We have an incontinent resident who frequently has perineal skin breakdown. Would this be considered denuded skin, excoriated skin or should we stage it as a pressure ulcer?
Excoriated and denuded are both considered descriptive words, but they have different definitions. Excoriated is defined as a linear erosion of the skin caused by mechanical means, such as scratching or rubbing. Denuded, on the other hand, is the loss of the epidermis, caused by exposure to urine, feces, body fluids, wound exudate or friction.
As defined by the National Pressure Ulcer Advisory Panel (NPUAP), a pressure ulcer is a localized injury to the skin and/or underlying tissue that is usually over a bony prominence, caused as a result of pressure, or pressure in combination with shear and/or friction.
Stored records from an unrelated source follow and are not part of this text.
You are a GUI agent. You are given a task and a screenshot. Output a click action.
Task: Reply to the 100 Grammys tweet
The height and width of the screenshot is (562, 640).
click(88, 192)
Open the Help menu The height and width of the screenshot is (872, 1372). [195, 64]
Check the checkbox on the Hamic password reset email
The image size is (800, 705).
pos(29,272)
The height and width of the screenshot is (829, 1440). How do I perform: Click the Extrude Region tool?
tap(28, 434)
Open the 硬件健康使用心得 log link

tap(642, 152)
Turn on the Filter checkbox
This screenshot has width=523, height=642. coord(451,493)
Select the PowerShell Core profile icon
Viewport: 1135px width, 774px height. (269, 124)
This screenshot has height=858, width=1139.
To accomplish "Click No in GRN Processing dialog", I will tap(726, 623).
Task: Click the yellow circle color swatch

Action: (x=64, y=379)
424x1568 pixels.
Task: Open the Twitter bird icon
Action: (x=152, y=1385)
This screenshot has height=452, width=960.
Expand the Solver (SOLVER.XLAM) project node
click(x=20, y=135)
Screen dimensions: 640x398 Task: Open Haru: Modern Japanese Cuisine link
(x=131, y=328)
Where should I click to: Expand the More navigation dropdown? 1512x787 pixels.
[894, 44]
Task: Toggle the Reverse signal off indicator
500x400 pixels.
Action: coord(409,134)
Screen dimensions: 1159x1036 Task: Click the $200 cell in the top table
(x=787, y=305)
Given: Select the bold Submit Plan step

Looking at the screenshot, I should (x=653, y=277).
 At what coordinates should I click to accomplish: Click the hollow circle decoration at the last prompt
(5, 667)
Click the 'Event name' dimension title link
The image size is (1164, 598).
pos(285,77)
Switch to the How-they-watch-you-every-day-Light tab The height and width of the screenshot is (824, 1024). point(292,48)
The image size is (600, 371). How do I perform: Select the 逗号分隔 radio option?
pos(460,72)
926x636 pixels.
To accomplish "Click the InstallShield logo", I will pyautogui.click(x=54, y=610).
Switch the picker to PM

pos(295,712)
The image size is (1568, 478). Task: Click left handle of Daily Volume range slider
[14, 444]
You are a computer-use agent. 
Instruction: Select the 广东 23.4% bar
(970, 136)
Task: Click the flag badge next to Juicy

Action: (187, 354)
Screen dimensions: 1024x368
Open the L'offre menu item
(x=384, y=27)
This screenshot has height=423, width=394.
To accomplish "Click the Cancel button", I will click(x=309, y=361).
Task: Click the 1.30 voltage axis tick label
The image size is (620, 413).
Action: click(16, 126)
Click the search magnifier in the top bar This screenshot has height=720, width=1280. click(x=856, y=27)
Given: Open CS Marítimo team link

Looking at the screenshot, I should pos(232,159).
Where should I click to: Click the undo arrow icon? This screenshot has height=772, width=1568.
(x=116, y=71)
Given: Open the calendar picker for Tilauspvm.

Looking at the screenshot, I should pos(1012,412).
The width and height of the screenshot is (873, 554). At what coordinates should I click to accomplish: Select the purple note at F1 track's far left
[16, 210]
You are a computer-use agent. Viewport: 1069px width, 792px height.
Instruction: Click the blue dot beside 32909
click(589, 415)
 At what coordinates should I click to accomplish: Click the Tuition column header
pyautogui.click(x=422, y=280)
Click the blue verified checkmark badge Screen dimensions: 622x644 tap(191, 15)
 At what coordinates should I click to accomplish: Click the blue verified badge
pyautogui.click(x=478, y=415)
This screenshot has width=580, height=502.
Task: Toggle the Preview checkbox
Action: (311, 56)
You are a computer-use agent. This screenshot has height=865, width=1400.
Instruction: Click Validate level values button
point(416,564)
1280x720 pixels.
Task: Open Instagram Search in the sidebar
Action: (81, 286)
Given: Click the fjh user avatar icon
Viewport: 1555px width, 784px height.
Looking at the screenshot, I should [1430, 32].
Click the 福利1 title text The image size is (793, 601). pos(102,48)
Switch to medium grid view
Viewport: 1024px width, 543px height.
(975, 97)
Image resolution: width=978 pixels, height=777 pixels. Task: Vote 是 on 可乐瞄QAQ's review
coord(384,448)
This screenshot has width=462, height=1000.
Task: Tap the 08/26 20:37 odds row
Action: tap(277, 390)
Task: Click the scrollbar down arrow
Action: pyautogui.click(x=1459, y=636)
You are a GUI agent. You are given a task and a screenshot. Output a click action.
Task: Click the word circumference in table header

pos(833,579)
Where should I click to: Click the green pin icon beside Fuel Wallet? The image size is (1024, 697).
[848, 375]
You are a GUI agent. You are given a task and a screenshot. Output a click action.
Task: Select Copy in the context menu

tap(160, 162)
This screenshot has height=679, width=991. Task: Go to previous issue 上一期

If the breakdown is characterized by irritation and inflammation of the skin from prolonged exposure to urine or stool, this would be considered Incontinence Associated Dermatitis (IAD).
Skin breakdown related to IAD will be seen in skin folds or areas of skin regularly exposed to fecal and/or urinary incontinence or also under absorptive briefs. It is often accompanied by candidiasis. This skin breakdown will remain partial thickness and free from necrosis.
A full-thickness wound, with or without necrosis, reflects ischemic tissue damage and should be classified as a pressure ulcer. Therefore, the decision of what to classify the skin breakdown will depend upon the cause and assessment findings.